Myślicie pewnie: zapewne będą się nienawidzić, a potem się zakochają w sobie. Gdyby to było takie proste! Okazuje się, że Taiga zakochana jest w Kitamurze, a jej najlepszą przyjaciółką jest Kushieda! A żeby tego było mało to przez zbieg wydarzeń, który znowu omal nie zakończył się pobiciem Ryuujiego, Aisaka oraz Takasu zaczynają współpracować. W jaki sposób? Dziewczyna ma pomóc przerażającemu chłopakowi zdobyć Minori, za to Ryuuji ma pomóc Taidze podbić serce Yusuke. Skomplikowane, prawda?
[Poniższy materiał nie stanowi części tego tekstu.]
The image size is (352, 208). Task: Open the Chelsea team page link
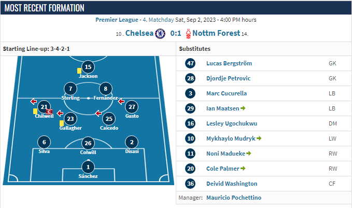pyautogui.click(x=139, y=33)
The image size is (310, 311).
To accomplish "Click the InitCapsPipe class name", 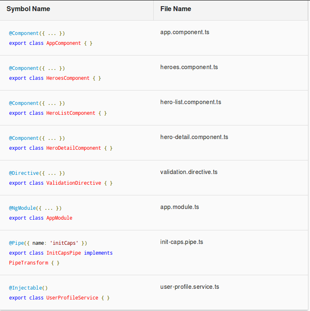I will tap(64, 253).
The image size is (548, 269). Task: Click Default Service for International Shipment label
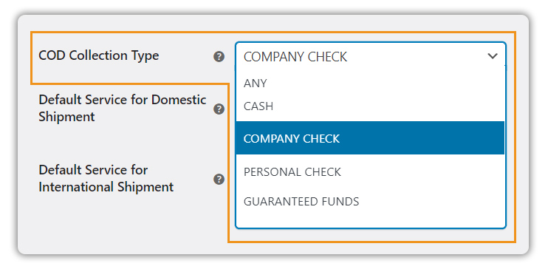(x=106, y=178)

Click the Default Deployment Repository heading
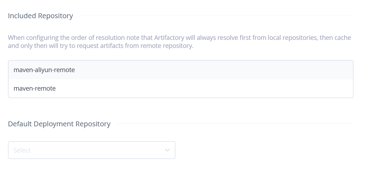59,124
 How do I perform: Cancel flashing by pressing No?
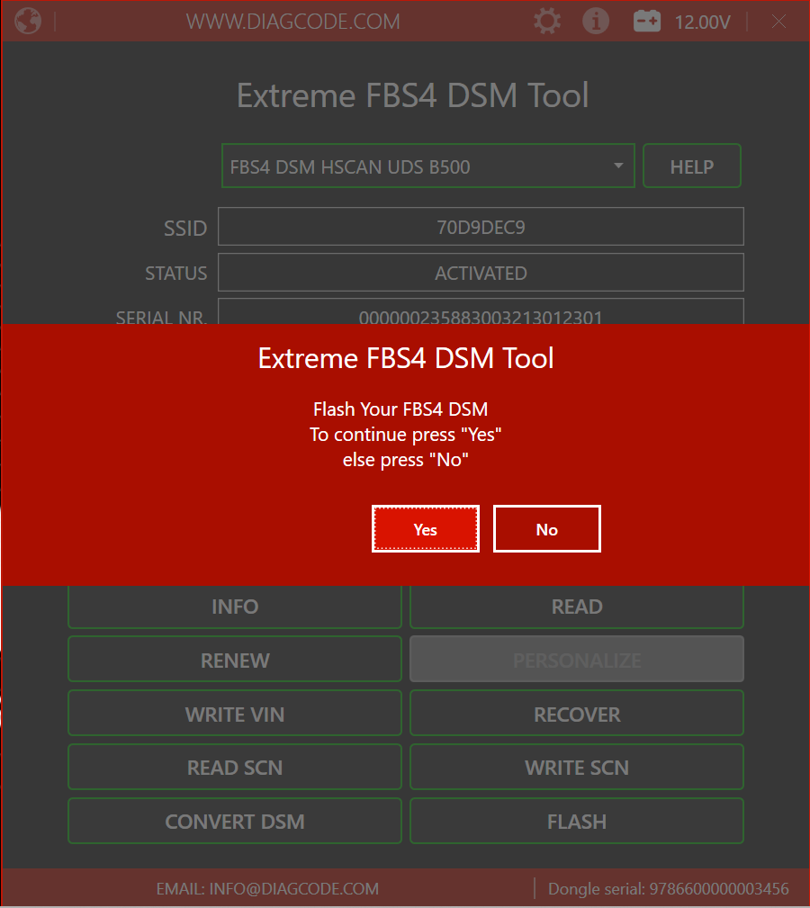point(546,529)
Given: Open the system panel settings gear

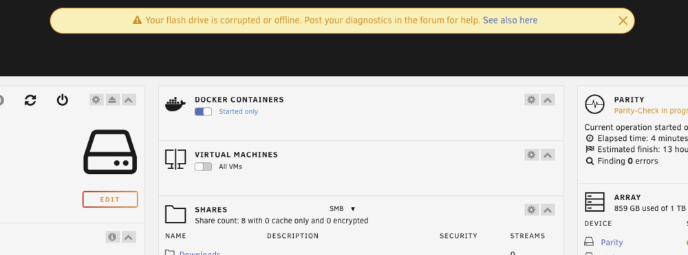Looking at the screenshot, I should (96, 100).
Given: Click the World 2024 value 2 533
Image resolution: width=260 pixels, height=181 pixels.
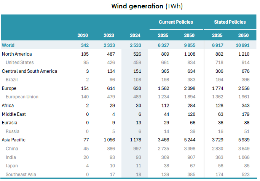Looking at the screenshot, I should click(x=134, y=45).

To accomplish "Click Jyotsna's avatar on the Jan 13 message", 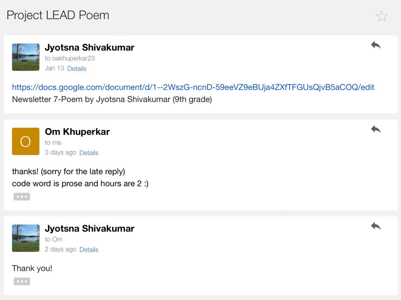I will point(26,57).
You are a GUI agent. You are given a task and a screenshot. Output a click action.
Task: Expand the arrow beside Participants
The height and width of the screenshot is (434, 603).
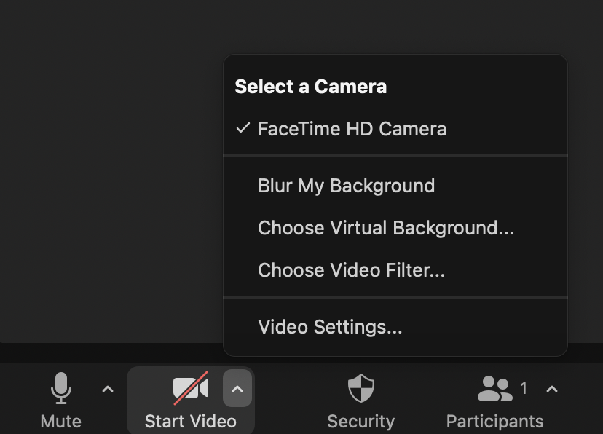[x=551, y=389]
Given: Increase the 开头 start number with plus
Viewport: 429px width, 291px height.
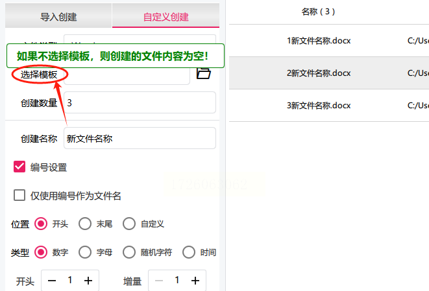Looking at the screenshot, I should coord(88,281).
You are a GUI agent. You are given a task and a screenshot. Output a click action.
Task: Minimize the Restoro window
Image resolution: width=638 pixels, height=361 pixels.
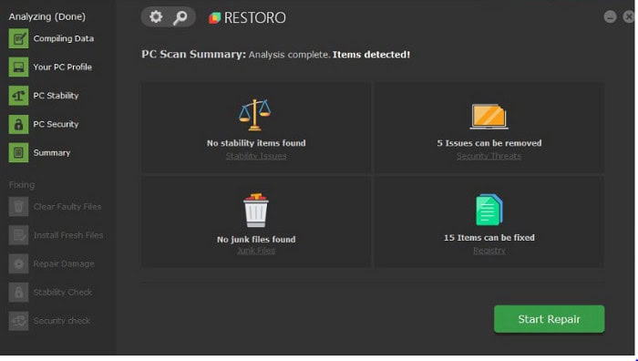point(610,16)
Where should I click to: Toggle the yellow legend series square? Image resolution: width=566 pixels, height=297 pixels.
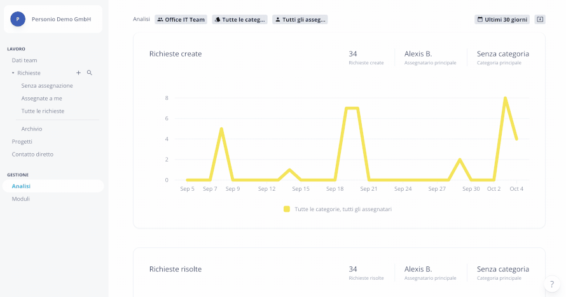(x=287, y=209)
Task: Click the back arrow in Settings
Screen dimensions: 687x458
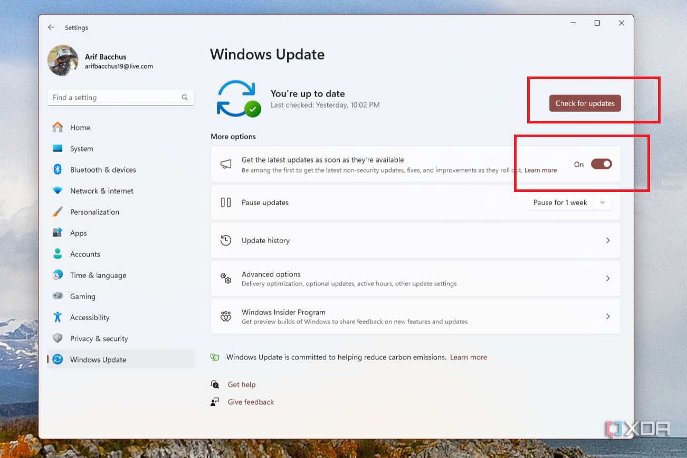Action: 51,27
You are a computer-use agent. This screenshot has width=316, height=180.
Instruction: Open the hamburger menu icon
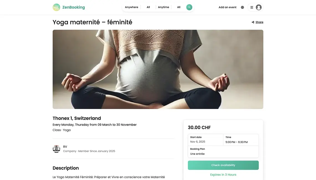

Do tego dochodzi jeszcze fakt, że Takasu zaczyna troszczyć się o Taigę, która okazała się być jego sąsiadką! Teraz chłopak robi jej śniadania i zaprasza na obiady, a ci z czasem się zaprzyjaźniają, chociaż ciężko u nich z przyznaniem tego.
Nie jest to proste zadanie, bo chyba każdy wie, że swatanie kogokolwiek jest strasznie trudną rzeczą do zrobienia. A sprawy jeszcze bardziej się komplikują, gdy do miasta przybywa pewna osoba, która również zaczyna we wszystkim mieszać...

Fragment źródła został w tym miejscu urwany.